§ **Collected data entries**
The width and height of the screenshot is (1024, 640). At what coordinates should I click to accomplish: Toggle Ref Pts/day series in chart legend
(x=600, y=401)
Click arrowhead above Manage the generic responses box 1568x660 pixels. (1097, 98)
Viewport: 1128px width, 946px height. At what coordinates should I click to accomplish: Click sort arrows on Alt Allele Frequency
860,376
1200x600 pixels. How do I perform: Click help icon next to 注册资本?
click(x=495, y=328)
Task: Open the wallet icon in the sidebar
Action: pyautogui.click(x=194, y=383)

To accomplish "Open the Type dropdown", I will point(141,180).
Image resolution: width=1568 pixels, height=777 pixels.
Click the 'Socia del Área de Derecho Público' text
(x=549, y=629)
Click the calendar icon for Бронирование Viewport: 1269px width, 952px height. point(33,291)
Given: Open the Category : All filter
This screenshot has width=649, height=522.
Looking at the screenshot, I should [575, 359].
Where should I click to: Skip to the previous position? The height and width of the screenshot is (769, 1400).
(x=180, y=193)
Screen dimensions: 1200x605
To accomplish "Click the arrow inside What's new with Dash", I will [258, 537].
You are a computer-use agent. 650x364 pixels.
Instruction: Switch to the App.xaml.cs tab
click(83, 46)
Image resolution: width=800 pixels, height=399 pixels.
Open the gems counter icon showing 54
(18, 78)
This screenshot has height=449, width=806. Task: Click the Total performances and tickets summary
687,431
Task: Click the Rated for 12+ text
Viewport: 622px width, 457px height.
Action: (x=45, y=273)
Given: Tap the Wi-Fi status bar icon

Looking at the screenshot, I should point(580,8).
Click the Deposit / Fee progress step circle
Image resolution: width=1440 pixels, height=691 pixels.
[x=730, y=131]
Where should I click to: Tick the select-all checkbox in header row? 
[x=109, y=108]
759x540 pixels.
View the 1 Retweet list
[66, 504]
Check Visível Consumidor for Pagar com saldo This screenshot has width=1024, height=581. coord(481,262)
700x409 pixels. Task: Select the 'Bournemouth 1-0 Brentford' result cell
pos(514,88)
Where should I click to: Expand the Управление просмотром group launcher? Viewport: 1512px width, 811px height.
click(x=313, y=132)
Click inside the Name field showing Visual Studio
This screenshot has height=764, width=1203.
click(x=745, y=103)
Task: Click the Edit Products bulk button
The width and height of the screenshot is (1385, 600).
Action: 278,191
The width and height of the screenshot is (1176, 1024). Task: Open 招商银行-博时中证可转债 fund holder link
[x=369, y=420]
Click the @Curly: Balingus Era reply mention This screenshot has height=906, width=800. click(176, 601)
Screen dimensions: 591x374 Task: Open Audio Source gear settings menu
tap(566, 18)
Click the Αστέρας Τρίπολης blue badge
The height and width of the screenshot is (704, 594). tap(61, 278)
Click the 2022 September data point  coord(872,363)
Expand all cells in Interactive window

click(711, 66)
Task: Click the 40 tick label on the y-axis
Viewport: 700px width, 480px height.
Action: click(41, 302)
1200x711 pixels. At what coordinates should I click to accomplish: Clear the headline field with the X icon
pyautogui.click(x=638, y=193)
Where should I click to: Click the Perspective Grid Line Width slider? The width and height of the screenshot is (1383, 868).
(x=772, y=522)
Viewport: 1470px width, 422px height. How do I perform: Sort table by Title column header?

§ **WHAT TO DO**
Give the records back in full, word for word.

§ **TASK OUTPUT**
The width and height of the screenshot is (1024, 640). At what coordinates should I click to accomplish: Toggle Ref Pts/day series in chart legend
(x=600, y=401)
Click arrowhead above Manage the generic responses box 1568x660 pixels. (1097, 98)
Viewport: 1128px width, 946px height. At what coordinates should I click to accomplish: Click sort arrows on Alt Allele Frequency
860,376
1200x600 pixels. How do I perform: Click help icon next to 注册资本?
click(x=495, y=328)
Task: Open the wallet icon in the sidebar
Action: pyautogui.click(x=194, y=383)

To accomplish "Open the Type dropdown", I will point(141,180).
Image resolution: width=1568 pixels, height=777 pixels.
Click the 'Socia del Área de Derecho Público' text
(x=549, y=629)
Click the calendar icon for Бронирование Viewport: 1269px width, 952px height. point(33,291)
Given: Open the Category : All filter
This screenshot has width=649, height=522.
Looking at the screenshot, I should [575, 359].
Where should I click to: Skip to the previous position? The height and width of the screenshot is (769, 1400).
(x=180, y=193)
Screen dimensions: 1200x605
To accomplish "Click the arrow inside What's new with Dash", I will [258, 537].
You are a computer-use agent. 650x364 pixels.
Instruction: Switch to the App.xaml.cs tab
click(83, 46)
Image resolution: width=800 pixels, height=399 pixels.
Open the gems counter icon showing 54
(18, 78)
This screenshot has height=449, width=806. Task: Click the Total performances and tickets summary
687,431
Task: Click the Rated for 12+ text
Viewport: 622px width, 457px height.
Action: (x=45, y=273)
Given: Tap the Wi-Fi status bar icon

Looking at the screenshot, I should point(580,8).
Click the Deposit / Fee progress step circle
Image resolution: width=1440 pixels, height=691 pixels.
[x=730, y=131]
Where should I click to: Tick the select-all checkbox in header row? 
[x=109, y=108]
759x540 pixels.
View the 1 Retweet list
[66, 504]
Check Visível Consumidor for Pagar com saldo This screenshot has width=1024, height=581. coord(481,262)
700x409 pixels. Task: Select the 'Bournemouth 1-0 Brentford' result cell
pos(514,88)
Where should I click to: Expand the Управление просмотром group launcher? Viewport: 1512px width, 811px height.
click(x=313, y=132)
Click inside the Name field showing Visual Studio
This screenshot has height=764, width=1203.
click(x=745, y=103)
Task: Click the Edit Products bulk button
The width and height of the screenshot is (1385, 600).
Action: 278,191
The width and height of the screenshot is (1176, 1024). Task: Open 招商银行-博时中证可转债 fund holder link
[x=369, y=420]
Click the @Curly: Balingus Era reply mention This screenshot has height=906, width=800. click(176, 601)
Screen dimensions: 591x374 Task: Open Audio Source gear settings menu
tap(566, 18)
Click the Αστέρας Τρίπολης blue badge
The height and width of the screenshot is (704, 594). tap(61, 278)
Click the 2022 September data point  coord(872,363)
Expand all cells in Interactive window

click(711, 66)
Task: Click the 40 tick label on the y-axis
Viewport: 700px width, 480px height.
Action: click(41, 302)
1200x711 pixels. At what coordinates should I click to accomplish: Clear the headline field with the X icon
pyautogui.click(x=638, y=193)
Where should I click to: Click the Perspective Grid Line Width slider? The width and height of the screenshot is (1383, 868).
(x=772, y=522)
Viewport: 1470px width, 422px height. How do I perform: Sort table by Title column header?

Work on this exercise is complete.